7.2 Debugging Strategies

  • Log every step to a file with timestamps.
  • Use tar -tf to inspect archives after creation.

7.3 Performance Traps

  • Compressing huge directories during peak hours can slow systems; schedule off-hours.

8. Extensions & Challenges

8.1 Beginner Extensions

  • Add --exclude patterns.
  • Add --keep-days argument.

8.2 Intermediate Extensions

  • Add rsync sync to remote host.
  • Add checksum verification.

8.3 Advanced Extensions

  • Implement incremental backups with tar --listed-incremental.
  • Add email notifications on failure.

9. Real-World Connections

9.1 Industry Applications

  • Server backups: nightly snapshots of configuration and data.
  • Developer workflows: backup of code and notes.
  • restic: modern backup tool with encryption and dedup.
  • borg: efficient backup with incremental storage.

9.3 Interview Relevance

  • Reliability: designing safe automation.
  • Filesystem knowledge: permissions and metadata handling.

10. Resources

10.1 Essential Reading

  • How Linux Works by Brian Ward - Ch. 2, 7
  • The Linux Command Line by William E. Shotts - Ch. 18

10.2 Video Resources

  • “Backups 101” (any sysadmin basics course)
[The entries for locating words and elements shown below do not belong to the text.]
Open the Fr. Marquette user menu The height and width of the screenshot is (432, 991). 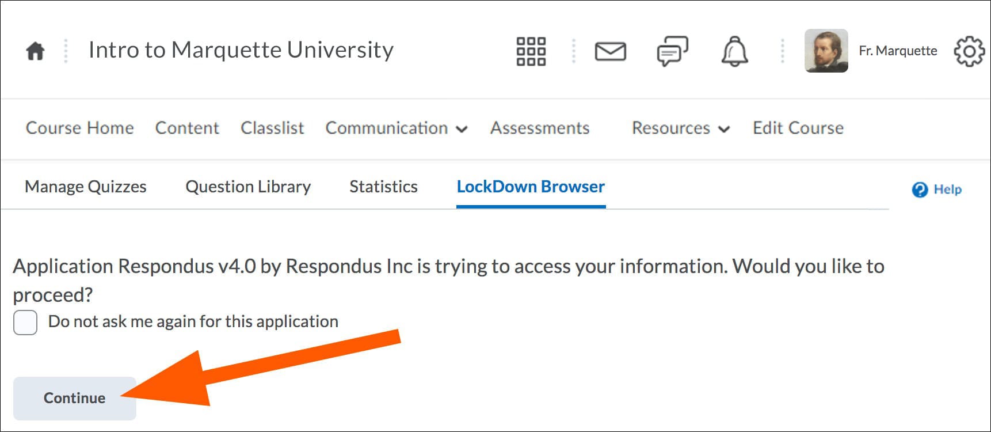(x=897, y=51)
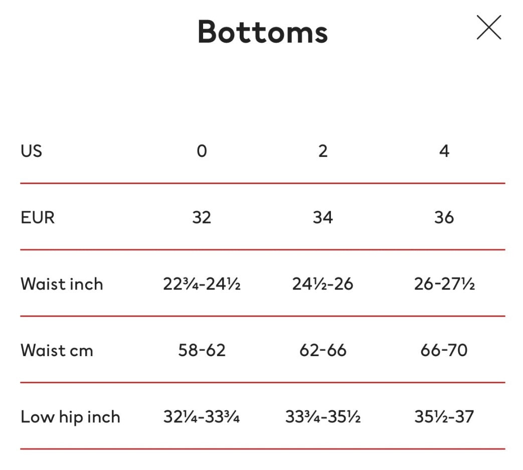Screen dimensions: 523x470
Task: Select EUR size 32
Action: coord(202,217)
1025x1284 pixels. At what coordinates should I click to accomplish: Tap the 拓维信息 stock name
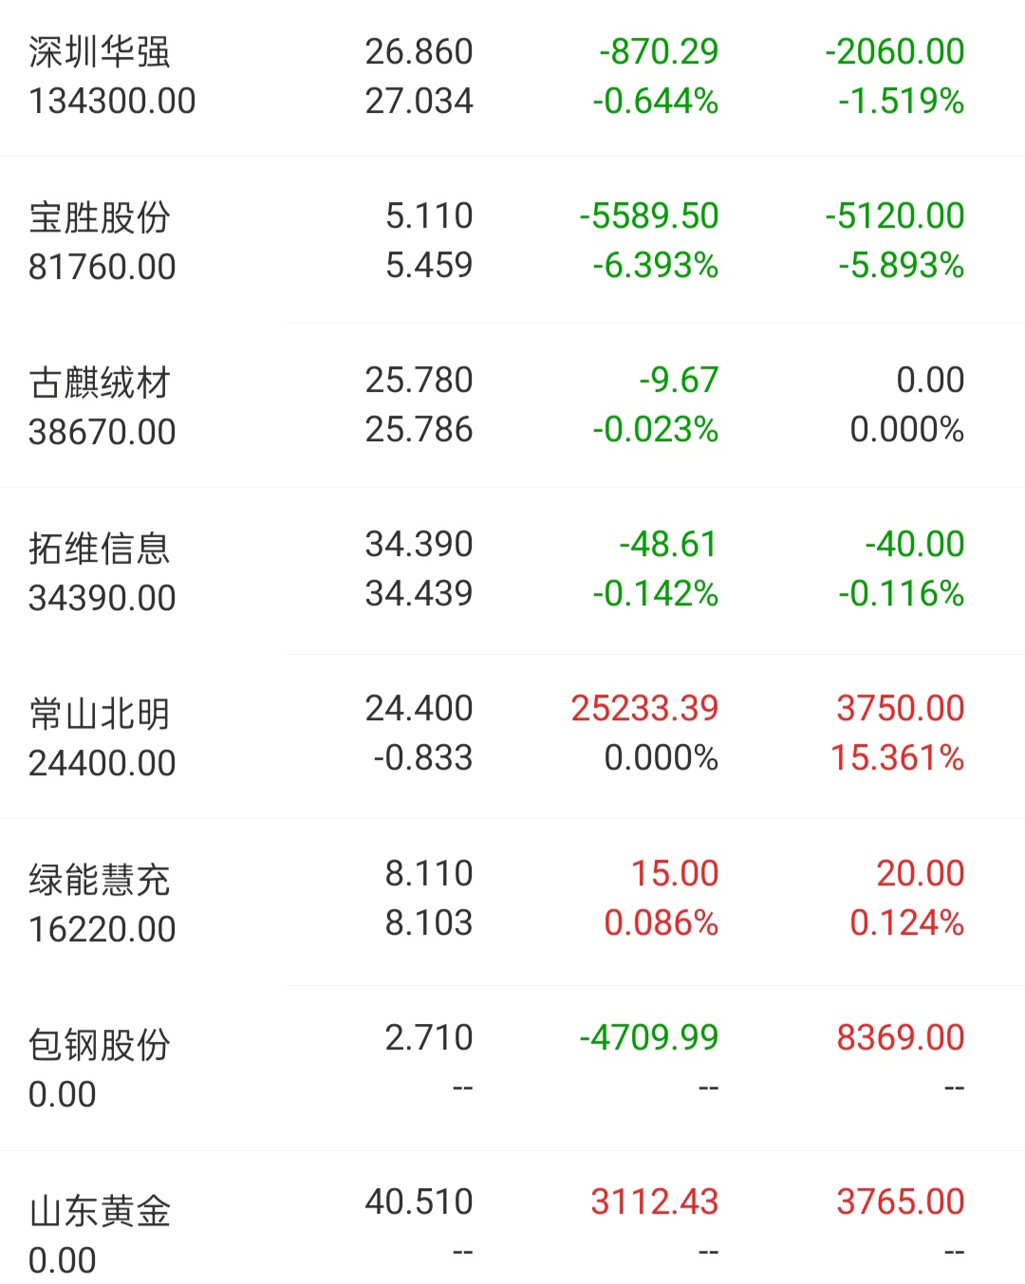coord(100,548)
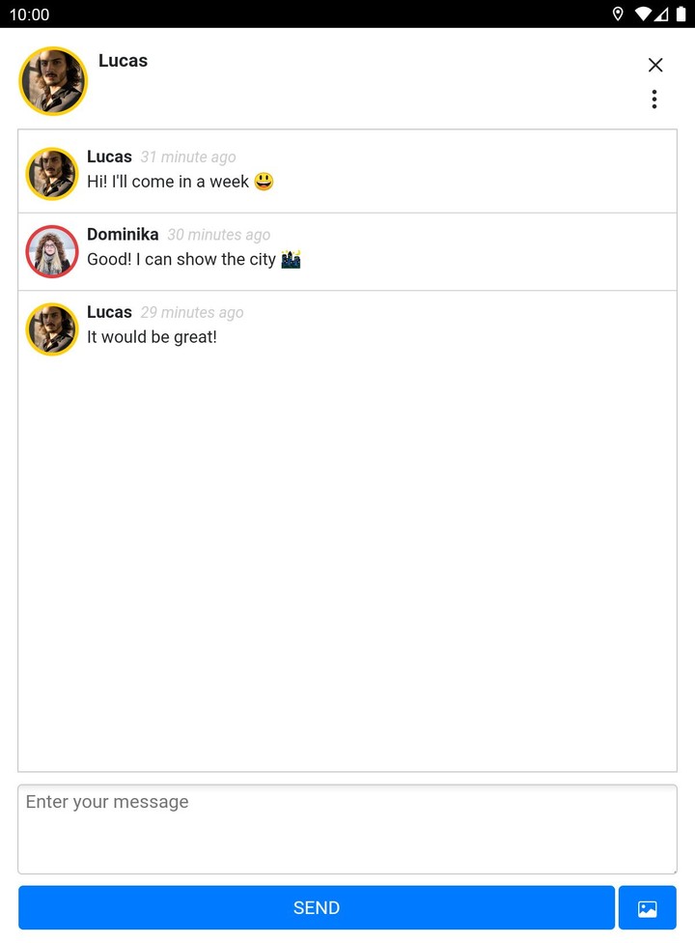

10.3 Tools & Documentation

  • tar: man tar
  • cron: man 5 crontab

11. Self-Assessment Checklist

11.1 Understanding

  • I can explain how tar preserves metadata.
  • I can describe why cron needs absolute paths.
  • I can explain how retention works with find -mtime.

11.2 Implementation

  • Script creates timestamped archives.
  • Retention deletes only backups.
  • Logs are clear and timestamped.

11.3 Growth

  • I can restore a backup and verify integrity.
  • I can explain my retention policy.

12. Submission / Completion Criteria

Minimum Viable Completion:

  • Script accepts source/destination arguments and creates a tar.gz archive.
  • Logs actions with timestamps.
  • Exits non-zero on invalid input.

Full Completion:

  • All minimum criteria plus:
  • Retention policy implemented and safe.
  • Dry-run mode supported.

Excellence (Going Above & Beyond):

  • Remote sync and checksum verification.
  • Incremental backups with documented restore steps.